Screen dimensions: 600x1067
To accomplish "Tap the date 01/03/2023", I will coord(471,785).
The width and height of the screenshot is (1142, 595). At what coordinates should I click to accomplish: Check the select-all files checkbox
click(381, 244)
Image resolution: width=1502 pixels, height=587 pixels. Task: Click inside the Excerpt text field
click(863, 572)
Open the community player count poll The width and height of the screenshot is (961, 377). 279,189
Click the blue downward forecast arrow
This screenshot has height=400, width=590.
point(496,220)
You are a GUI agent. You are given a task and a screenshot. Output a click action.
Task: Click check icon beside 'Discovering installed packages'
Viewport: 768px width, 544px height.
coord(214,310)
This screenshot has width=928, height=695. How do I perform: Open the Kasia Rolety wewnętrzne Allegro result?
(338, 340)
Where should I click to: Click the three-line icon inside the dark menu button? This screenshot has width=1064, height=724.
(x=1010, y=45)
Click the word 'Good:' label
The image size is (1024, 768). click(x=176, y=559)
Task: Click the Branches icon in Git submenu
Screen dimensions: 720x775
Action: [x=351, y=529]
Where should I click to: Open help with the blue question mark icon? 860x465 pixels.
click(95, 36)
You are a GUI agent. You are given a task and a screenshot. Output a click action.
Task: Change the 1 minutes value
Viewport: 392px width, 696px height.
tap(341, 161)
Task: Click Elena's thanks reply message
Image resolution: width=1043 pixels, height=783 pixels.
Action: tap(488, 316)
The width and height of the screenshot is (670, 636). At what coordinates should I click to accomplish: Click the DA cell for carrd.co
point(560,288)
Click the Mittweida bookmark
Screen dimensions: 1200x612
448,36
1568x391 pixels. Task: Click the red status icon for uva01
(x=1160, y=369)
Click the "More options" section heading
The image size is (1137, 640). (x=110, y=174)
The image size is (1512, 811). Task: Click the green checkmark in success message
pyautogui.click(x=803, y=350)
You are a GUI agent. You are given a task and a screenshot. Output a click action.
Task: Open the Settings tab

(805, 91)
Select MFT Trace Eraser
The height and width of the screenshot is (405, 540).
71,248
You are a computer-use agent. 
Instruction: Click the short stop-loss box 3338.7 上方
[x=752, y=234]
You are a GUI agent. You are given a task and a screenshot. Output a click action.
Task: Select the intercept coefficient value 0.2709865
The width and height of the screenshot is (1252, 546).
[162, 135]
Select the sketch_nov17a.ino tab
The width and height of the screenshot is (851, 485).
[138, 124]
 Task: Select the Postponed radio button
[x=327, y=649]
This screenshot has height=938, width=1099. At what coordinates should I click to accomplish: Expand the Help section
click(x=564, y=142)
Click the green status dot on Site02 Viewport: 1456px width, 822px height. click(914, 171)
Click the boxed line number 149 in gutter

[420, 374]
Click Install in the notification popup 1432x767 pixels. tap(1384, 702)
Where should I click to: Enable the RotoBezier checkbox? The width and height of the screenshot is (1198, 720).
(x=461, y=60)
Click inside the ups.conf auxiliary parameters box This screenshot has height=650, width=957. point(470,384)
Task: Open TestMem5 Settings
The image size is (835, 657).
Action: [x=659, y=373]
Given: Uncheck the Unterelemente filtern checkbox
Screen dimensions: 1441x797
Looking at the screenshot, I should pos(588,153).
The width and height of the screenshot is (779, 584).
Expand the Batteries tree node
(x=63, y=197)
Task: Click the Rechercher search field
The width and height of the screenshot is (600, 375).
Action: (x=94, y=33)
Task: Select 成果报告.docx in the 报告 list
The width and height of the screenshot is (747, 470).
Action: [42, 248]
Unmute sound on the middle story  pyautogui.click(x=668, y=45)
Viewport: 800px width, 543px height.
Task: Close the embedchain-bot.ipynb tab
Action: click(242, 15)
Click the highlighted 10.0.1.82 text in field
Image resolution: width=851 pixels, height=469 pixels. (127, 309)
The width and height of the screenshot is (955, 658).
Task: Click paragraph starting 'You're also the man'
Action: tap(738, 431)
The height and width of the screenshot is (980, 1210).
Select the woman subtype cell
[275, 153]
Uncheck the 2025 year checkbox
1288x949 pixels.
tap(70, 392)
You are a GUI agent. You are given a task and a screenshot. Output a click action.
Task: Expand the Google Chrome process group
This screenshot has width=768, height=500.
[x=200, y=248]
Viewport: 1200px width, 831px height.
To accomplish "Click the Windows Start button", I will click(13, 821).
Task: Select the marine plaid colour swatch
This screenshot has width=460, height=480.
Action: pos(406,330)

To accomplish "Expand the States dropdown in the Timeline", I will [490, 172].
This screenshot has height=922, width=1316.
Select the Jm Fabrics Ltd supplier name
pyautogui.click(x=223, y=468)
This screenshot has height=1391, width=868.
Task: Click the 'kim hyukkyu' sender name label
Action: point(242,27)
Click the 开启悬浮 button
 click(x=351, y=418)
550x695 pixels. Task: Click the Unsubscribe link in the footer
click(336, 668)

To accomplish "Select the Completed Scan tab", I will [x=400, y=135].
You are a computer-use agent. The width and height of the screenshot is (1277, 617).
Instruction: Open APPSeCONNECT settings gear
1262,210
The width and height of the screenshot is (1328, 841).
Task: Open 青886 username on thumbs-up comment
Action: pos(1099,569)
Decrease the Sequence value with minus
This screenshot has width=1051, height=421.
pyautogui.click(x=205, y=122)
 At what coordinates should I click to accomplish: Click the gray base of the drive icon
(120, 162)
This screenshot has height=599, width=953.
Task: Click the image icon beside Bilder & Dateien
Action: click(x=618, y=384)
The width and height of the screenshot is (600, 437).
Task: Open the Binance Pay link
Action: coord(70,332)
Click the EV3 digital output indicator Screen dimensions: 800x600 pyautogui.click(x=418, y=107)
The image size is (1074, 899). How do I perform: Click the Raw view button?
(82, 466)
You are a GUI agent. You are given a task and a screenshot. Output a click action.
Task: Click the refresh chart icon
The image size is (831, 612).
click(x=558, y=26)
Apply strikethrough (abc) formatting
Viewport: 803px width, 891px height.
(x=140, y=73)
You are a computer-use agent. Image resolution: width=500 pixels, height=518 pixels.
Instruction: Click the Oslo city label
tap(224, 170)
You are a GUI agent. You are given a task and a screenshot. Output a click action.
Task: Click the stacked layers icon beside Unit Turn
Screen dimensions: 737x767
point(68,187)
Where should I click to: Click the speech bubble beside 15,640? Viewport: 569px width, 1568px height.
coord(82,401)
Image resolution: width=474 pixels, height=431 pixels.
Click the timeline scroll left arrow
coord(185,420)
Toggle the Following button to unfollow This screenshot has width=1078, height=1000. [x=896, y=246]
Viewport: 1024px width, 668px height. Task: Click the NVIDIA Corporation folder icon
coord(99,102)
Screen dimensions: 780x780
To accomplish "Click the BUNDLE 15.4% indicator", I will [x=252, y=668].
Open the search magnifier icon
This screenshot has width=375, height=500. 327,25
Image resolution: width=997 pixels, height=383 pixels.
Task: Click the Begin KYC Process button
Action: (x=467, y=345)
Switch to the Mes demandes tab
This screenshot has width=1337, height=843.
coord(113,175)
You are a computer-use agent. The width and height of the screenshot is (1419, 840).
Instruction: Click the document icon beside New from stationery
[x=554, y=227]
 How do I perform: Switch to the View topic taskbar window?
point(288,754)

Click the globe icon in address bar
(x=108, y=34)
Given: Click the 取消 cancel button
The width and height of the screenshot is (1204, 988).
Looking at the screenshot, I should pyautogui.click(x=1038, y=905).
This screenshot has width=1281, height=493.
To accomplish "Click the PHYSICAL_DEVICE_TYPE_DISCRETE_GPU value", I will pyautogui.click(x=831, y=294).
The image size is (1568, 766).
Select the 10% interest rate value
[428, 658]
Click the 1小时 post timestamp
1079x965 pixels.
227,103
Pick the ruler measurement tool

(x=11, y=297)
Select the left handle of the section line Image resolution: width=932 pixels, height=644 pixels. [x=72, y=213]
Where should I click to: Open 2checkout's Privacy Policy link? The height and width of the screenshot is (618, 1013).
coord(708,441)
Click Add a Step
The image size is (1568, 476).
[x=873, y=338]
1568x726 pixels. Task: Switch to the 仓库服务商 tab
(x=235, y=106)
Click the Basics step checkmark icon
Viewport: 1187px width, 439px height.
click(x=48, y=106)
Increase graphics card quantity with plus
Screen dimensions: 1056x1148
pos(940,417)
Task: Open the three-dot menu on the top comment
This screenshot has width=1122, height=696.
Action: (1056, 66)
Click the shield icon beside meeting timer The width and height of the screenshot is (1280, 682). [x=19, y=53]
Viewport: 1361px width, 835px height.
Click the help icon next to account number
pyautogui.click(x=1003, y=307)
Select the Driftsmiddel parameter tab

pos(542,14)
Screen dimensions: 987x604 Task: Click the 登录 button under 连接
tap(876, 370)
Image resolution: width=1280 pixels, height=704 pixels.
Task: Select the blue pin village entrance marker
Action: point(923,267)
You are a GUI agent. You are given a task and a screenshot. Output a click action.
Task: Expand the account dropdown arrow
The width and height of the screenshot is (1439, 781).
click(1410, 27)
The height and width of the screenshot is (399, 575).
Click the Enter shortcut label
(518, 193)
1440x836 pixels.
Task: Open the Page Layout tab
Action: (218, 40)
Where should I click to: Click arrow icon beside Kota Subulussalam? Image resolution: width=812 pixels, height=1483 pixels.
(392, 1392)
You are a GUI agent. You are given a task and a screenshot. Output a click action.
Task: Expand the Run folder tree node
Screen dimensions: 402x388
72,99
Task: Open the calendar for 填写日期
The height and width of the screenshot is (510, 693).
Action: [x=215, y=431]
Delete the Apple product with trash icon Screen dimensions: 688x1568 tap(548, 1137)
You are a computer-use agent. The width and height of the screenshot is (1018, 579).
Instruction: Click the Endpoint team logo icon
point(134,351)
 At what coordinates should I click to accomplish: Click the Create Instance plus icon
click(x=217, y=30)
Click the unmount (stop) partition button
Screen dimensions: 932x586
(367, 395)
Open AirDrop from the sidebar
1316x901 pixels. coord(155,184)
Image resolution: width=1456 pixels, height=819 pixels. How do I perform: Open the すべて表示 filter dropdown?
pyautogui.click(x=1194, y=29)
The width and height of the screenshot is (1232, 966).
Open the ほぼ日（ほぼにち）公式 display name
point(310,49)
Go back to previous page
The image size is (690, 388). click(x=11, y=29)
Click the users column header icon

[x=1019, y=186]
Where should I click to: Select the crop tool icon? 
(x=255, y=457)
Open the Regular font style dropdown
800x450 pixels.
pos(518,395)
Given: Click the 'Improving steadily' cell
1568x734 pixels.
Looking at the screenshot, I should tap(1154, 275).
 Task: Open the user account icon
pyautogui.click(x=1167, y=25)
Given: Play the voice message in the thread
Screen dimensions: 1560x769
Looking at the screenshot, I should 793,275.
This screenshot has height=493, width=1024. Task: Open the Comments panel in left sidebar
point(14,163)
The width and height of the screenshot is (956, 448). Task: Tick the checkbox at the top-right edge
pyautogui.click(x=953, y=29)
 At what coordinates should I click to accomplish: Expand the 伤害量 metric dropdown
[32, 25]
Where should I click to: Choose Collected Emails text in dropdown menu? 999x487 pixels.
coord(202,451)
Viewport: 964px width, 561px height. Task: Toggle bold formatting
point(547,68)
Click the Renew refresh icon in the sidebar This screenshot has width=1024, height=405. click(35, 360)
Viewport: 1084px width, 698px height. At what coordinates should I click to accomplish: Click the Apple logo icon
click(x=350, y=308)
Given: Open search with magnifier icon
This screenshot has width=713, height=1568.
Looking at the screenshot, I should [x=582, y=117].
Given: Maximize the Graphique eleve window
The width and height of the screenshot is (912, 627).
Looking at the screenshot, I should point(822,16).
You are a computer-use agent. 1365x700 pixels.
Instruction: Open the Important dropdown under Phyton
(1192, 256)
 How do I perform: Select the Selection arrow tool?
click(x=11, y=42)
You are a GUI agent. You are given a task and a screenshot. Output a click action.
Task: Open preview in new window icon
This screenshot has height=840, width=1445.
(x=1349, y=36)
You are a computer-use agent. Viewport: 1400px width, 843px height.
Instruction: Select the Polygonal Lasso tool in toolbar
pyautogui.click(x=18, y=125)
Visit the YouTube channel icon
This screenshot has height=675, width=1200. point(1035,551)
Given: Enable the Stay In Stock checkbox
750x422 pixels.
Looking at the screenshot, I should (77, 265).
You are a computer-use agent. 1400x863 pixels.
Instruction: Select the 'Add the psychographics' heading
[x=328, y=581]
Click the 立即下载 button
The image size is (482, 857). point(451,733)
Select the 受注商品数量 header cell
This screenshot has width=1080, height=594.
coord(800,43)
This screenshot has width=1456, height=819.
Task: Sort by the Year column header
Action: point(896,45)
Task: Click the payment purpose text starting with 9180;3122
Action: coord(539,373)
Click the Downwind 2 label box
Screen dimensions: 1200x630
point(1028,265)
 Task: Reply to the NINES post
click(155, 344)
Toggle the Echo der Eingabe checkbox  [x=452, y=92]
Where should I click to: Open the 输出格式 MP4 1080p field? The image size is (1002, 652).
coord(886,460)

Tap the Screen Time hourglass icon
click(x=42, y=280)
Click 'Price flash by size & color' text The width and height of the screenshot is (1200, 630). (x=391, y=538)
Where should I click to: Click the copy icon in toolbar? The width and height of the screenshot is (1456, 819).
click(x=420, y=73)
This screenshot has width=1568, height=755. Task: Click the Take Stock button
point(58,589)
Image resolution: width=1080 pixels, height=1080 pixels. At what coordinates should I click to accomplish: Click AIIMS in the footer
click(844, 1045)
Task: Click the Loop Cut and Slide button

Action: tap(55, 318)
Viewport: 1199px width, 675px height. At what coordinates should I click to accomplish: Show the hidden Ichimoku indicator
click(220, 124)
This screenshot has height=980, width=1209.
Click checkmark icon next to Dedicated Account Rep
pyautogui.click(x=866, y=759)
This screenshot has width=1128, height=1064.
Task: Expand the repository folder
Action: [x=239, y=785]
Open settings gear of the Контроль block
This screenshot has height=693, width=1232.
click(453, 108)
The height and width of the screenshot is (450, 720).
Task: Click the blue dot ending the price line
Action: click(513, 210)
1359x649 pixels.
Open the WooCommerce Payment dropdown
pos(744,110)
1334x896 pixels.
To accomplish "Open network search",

▶ **WHAT YOU HAVE TO DO**:
Only the lines above that include the word "will" belong in the answer; copy each one.

▶ **SOLUTION TO THIS TASK**:
To accomplish "Tap the date 01/03/2023", I will coord(471,785).
To accomplish "Click the Windows Start button", I will click(13, 821).
To accomplish "Expand the States dropdown in the Timeline", I will [490, 172].
To accomplish "Select the Completed Scan tab", I will [x=400, y=135].
To accomplish "Click the BUNDLE 15.4% indicator", I will [x=252, y=668].
To accomplish "Click the PHYSICAL_DEVICE_TYPE_DISCRETE_GPU value", I will pyautogui.click(x=831, y=294).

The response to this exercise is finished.